Starting at the line containing "Conversations that go nowhere (93, 106)" and ending at the line containing "January 5, 2009 at 9:32 PM (43, 2200)", print every line of the material below exactly, both ends included, and stop there.

⟨

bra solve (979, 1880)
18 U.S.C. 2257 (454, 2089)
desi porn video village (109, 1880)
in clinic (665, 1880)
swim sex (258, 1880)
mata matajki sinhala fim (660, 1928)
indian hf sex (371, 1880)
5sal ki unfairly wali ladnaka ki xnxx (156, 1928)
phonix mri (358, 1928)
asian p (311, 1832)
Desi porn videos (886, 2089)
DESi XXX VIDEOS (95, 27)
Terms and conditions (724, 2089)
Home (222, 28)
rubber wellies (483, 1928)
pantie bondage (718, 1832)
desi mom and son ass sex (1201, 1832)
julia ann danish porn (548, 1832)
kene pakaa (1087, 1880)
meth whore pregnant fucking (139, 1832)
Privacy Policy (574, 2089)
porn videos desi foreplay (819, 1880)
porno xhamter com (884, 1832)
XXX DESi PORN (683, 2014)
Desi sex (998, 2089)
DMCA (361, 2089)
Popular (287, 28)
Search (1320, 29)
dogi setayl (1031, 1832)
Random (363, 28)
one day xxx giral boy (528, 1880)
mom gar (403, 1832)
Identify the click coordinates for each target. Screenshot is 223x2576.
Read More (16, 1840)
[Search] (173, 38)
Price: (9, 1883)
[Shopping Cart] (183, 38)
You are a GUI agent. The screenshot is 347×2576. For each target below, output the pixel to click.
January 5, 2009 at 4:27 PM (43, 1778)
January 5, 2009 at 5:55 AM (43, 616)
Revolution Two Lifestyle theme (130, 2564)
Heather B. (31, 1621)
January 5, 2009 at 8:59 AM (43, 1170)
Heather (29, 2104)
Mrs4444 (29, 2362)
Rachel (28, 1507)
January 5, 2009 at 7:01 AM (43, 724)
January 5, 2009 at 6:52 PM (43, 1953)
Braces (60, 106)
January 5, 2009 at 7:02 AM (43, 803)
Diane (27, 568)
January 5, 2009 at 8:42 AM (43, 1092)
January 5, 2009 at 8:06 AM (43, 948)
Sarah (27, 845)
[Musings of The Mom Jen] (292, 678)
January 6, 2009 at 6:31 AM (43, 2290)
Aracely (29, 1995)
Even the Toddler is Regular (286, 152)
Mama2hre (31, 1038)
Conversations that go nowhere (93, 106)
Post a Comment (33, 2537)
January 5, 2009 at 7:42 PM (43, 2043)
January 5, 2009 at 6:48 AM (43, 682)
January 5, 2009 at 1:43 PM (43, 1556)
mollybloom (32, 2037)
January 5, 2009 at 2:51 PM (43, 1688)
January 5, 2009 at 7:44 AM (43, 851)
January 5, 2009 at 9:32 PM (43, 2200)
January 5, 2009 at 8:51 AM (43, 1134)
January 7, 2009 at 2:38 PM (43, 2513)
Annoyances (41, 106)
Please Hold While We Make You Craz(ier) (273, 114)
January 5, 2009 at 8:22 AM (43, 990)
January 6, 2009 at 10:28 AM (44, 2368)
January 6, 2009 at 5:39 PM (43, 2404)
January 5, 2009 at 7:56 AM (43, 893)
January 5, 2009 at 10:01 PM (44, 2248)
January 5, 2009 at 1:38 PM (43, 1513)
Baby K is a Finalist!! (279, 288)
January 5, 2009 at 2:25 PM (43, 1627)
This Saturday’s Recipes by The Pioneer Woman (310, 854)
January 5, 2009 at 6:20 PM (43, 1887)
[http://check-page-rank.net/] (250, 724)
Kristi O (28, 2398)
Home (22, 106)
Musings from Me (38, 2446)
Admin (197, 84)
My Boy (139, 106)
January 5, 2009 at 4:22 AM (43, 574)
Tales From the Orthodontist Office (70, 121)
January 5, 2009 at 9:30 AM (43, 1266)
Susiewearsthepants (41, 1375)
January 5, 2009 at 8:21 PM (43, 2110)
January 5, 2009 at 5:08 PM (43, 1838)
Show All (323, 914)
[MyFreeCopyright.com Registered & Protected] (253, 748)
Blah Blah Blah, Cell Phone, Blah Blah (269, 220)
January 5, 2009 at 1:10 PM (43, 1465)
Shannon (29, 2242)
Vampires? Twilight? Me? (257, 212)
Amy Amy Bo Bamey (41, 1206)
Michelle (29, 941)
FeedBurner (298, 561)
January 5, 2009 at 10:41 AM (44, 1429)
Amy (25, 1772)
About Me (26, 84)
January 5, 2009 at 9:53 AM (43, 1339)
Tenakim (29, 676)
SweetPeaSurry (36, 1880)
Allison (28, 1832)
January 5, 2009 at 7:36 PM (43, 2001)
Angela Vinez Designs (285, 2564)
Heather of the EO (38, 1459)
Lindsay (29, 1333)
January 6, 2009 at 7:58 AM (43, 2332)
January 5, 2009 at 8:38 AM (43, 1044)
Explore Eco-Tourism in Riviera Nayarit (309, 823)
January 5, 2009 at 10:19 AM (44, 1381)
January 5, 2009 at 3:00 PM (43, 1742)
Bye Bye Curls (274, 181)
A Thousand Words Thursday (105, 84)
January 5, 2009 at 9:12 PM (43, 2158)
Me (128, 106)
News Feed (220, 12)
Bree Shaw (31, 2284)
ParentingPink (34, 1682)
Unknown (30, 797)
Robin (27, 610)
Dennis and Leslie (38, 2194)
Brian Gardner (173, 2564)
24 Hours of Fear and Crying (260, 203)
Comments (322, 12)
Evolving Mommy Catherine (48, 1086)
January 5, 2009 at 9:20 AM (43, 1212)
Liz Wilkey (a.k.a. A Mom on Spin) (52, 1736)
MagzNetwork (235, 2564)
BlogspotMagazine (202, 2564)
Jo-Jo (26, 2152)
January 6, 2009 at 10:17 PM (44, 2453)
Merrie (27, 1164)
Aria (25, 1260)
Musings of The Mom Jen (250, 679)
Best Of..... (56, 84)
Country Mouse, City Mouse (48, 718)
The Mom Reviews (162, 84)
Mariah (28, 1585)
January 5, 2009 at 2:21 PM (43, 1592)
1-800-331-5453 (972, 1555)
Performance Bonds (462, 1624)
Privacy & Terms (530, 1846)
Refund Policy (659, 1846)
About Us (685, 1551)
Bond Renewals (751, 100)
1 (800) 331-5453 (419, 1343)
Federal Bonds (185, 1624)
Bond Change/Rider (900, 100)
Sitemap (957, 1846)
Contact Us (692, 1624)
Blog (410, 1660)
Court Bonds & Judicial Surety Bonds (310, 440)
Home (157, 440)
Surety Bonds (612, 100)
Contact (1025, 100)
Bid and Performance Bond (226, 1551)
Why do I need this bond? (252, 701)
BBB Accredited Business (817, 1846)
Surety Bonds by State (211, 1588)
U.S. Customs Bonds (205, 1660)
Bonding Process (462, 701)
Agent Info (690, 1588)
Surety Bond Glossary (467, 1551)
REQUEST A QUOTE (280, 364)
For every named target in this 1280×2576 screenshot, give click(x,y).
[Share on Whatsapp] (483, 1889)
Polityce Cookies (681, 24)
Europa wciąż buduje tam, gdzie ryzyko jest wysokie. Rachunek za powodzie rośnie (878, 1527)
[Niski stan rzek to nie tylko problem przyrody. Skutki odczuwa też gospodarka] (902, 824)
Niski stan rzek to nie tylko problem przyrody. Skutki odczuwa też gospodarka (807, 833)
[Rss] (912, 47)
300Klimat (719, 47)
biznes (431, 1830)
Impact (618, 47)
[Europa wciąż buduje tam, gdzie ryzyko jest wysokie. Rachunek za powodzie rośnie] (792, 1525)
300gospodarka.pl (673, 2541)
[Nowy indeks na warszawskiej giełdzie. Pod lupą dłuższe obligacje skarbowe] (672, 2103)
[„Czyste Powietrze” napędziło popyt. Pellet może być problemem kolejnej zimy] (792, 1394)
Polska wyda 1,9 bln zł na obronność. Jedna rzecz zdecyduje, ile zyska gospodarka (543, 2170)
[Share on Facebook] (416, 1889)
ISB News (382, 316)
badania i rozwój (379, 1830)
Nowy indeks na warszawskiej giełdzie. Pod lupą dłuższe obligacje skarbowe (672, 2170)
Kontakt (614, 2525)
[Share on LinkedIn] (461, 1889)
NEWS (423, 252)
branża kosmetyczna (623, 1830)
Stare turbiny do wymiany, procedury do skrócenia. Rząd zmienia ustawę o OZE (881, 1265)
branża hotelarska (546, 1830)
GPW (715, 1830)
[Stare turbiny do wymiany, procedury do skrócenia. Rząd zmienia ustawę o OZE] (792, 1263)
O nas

⟩

• [Written response]:
Conversations that go nowhere (93, 106)
Post a Comment (33, 2537)
January 5, 2009 at 7:42 PM (43, 2043)
January 5, 2009 at 6:48 AM (43, 682)
January 5, 2009 at 1:43 PM (43, 1556)
mollybloom (32, 2037)
January 5, 2009 at 2:51 PM (43, 1688)
January 5, 2009 at 7:44 AM (43, 851)
January 5, 2009 at 9:32 PM (43, 2200)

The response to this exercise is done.